Supplied text
>>>

In [None]:
# Comment the following lines if you're not in colab:
from google.colab import drive
drive.mount('/content/drive')
# If you're in colab, cd to your own working directory here:
%cd ..//..//content//drive//MyDrive//Colab-Notebooks//HY-673-Tutorials//Tutorial-2

Drive already mounted at /content/drive; to attempt to forcibly remount, call drive.mount("/content/drive", force_remount=True).
/content/drive/MyDrive/Colab-Notebooks/HY-673-Tutorials/Tutorial-2


# <u>Preliminaries</u>

In [None]:
import os
import pickle
import numpy as np
import torch as tc
import torch.nn as nn
from torch.utils.data import Dataset, DataLoader

We can start by importing the pickled data that we made previously:

In [None]:
pickledatapath = os.path.join('data', 'iris_data.pkl')

with open(pickledatapath, 'rb') as f:
    x_train, x_test, y_train, y_test = pickle.load(f)

Verify that all the data have the correct dimensionality:

In [None]:
print(f"x_train.shape = {x_train.shape}, y_train.shape = {y_train.shape}")
print(f"x_test.shape  = {x_test.shape},  y_test.shape  = {y_test.shape}")

x_train.shape = (100, 4), y_train.shape = (100,)
x_test.shape  = (50, 4),  y_test.shape  = (50,)


By default, PyTorch initializes tensors as 32-bit floats, but, we can change this behavior in order for PyTorch to default to 64-bits instead. This is a tradoff between accuracy and increased memory usage and computational costs. In our case, it won't be necessary. The standard way to do so, if needed, is:

In [None]:
# tc.set_default_dtype(tc.float64)

Let's set the PRNG seeds for reproducibility:

In [None]:
seed = 42
tc.manual_seed(seed)
np.random.seed(seed)

Our dataset class from the previous notebook was:

In [None]:
class MyIrisDataset(Dataset):

    def __init__(self, x_data, y_data):
        super().__init__()
        assert len(x_data) == len(y_data)
        self.x_data = tc.tensor(x_data, dtype=tc.float32)
        self.y_data = tc.tensor(y_data, dtype=tc.long)

    def __len__(self):
        return len(self.x_data)

    def __getitem__(self, index):
        return self.x_data[index], self.y_data[index]

Let's check again that it works as intended:

In [None]:
batch_size = 16

train_dataset = MyIrisDataset(x_data=x_train, y_data=y_train)
train_loader = DataLoader(dataset=train_dataset, batch_size=batch_size, shuffle=True)

x_batch, y_batch = next(iter(train_loader))
print(f"x_batch.shape = {x_batch.shape}, y_batch.shape = {y_batch.shape}")

x_batch.shape = torch.Size([16, 4]), y_batch.shape = torch.Size([16])


## <u>A Very Simple Neural Network in PyTorch</u>

A neural network model in PyTorch is an extension of the class `torch.nn.Module`. In order to define this class, we need to specify at least these 2 methods:

- `__init__`: The constructor method. Here, we store variables, e.g., the number of features, classes, and whatever parameters are necessary for us to create a model object. Most importantly, we also create the building blocks of our model, e.g., layers, activations, etc., and define how they connect with one another. Instead of defining the entire architecture here, there is the option to use the next method (forward) to connect the layers if want. Here, we will use `Sequential` blocks, so all layers will be automatically connected in series.

<<<

Stated exercise 1
In the PyTorch notebook, set down everything from "np.random.seed(seed)" down to "self.y_data = tc.tensor(y_data, dtype=tc.long)" word for word.
Stated exercise 2
Give each import statement that appears in the code directly under the Preliminaries heading of the PyTorch notebook, one per line.

Supplied information
>>>

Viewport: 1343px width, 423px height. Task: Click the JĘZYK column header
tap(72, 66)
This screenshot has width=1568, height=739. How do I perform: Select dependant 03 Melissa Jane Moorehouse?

<<<

Output 1
np.random.seed(seed)

Our dataset class from the previous notebook was:

In [None]:
class MyIrisDataset(Dataset):

    def __init__(self, x_data, y_data):
        super().__init__()
        assert len(x_data) == len(y_data)
        self.x_data = tc.tensor(x_data, dtype=tc.float32)
        self.y_data = tc.tensor(y_data, dtype=tc.long)

Output 2
import os
import pickle
import numpy as np
import torch as tc
import torch.nn as nn
from torch.utils.data import Dataset, DataLoader